* _REQUIRED TASK_
Copy out the lines starting at the one containing "You are a computer-use" and ending at the one containing "coord(1087,120)", requests included, and multiply each coordinate in the answers by 2.4, rounding to whole numbers with halves going up. Reproduce only those lines.

* _PROVIDED DATA_
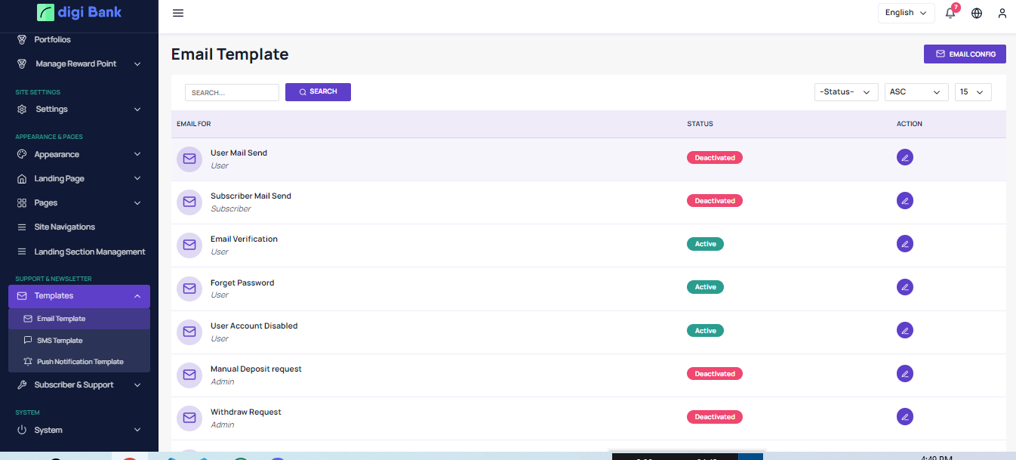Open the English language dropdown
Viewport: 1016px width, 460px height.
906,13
---
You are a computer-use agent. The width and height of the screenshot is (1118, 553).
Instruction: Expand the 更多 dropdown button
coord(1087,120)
--
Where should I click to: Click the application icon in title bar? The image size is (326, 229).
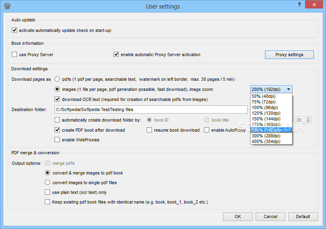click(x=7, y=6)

* _THE RESULT_
You are a computer-use agent. The width and height of the screenshot is (1118, 553).
Instruction: Expand the 更多 dropdown button
coord(2609,288)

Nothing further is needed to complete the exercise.